Whether adding responsibilities early and mid-career or trying to land that first CAO job, Smith said if you keep asking and striving for something, you have to be ready to execute. “Your opportunity is now, and when it comes, there aren’t any excuses. The moment is now.”
Sharing Success and Knowledge
Smith’s process had him prepared when opportunities increased in college and then with the Dallas Cowboys in the NFL. Growing into a superstar, three-time champion, the league's all-time leading rusher, and Hall of Famer.
It takes a lot of support to help everyone rise, he said. “Jimmy Johnson and Jerry Jones helped build it. Troy Aikman, Emmitt Smith, and Michael Irvin could not perform at the level we performed without that great wall offensive line, and Alvin Harper, Jay Novacek, and Daryl Johnston. It requires a complete team to be on the same page, headed in the same direction to be successful. There are no shortcuts. You learn from mistakes.”
Smith said you have to seek wisdom in others on and off the field. “Always look to learn and seek new information to expand your knowledge base and perspective.”

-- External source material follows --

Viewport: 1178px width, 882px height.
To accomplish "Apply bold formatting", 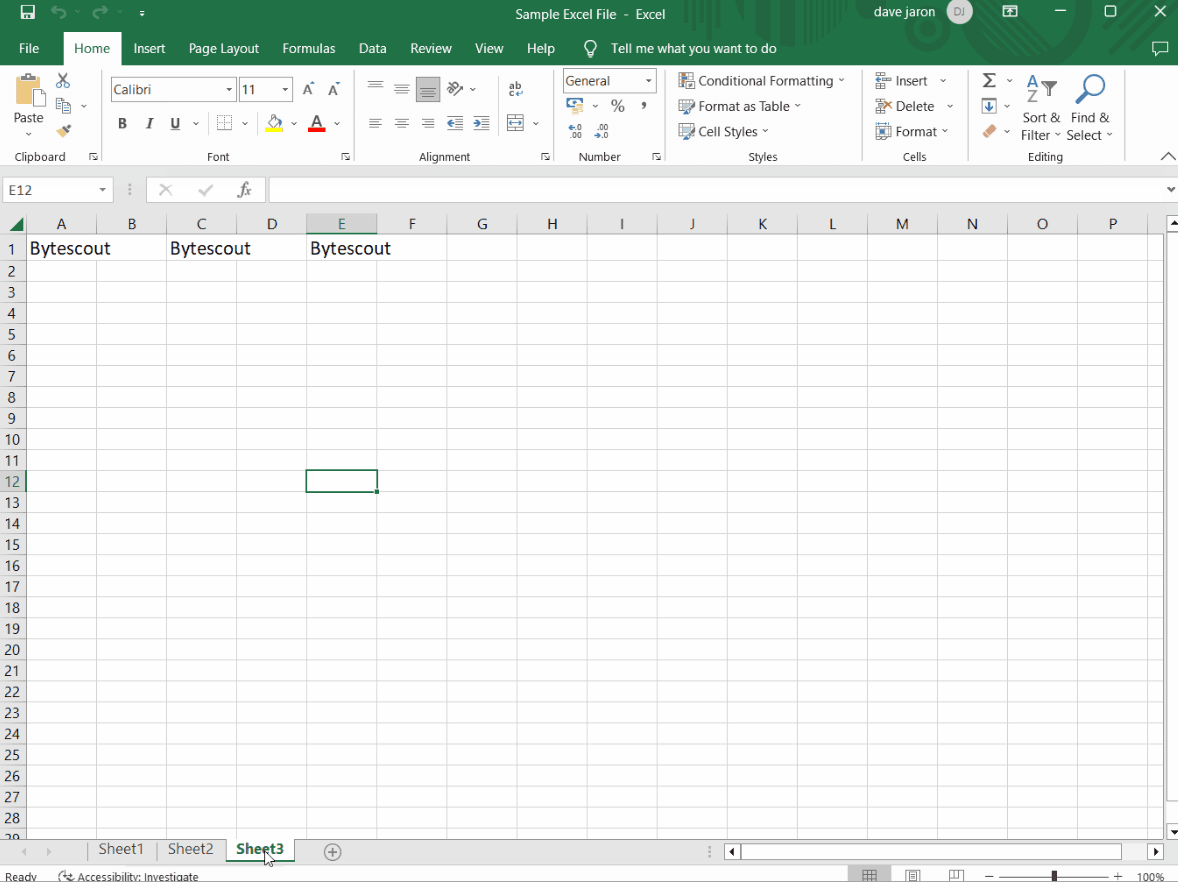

“Your citizens, your community are the most important thing. Everyone deserves an opportunity to be successful. It’s up to local government leaders to create the best communities. It’s you leaders that shape the lives of so many young people, including myself.”
Smith said it was the opportunity and responsibility of everyone in the audience to inspire others to a level of greatness. “You’re paving the way for some young person to follow in your footsteps. The question is are we going to leave them with an empty cupboard? Or are we going to leave them with a foundation to take it to the next level?”
“Success is delayed gratification. You have to go through the process. The process is not easy or a straight road. It’s windy and uphill. But you’ll get to the top and look back and appreciate the journey,” he said.
Smith closed with a reminder there’s always what’s next. Opportunities come. But are you ready?